### Assigned task:
Copy every line of the listing that holds the string "Viewport".

### Information provided:
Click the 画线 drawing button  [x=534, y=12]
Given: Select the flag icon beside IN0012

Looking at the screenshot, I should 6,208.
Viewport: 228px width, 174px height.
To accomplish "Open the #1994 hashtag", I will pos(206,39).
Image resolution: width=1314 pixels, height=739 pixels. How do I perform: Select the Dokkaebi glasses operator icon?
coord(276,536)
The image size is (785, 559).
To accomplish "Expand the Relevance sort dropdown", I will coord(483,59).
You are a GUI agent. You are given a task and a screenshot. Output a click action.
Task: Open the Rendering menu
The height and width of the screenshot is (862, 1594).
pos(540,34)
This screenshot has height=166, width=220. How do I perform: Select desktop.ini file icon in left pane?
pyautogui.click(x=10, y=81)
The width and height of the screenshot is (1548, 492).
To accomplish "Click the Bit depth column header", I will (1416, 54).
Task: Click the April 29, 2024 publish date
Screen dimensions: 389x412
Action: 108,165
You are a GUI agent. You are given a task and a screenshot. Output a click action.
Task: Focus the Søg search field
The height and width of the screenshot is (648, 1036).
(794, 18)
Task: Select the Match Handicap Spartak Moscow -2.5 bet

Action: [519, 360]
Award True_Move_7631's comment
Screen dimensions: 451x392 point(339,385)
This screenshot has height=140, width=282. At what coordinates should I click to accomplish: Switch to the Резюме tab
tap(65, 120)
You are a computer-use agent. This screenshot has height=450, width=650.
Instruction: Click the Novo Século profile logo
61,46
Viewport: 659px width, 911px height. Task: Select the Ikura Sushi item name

### Your solution:
Viewport: 228px width, 174px height.
Viewport: 659px width, 911px height. Task: Select the Ikura Sushi item name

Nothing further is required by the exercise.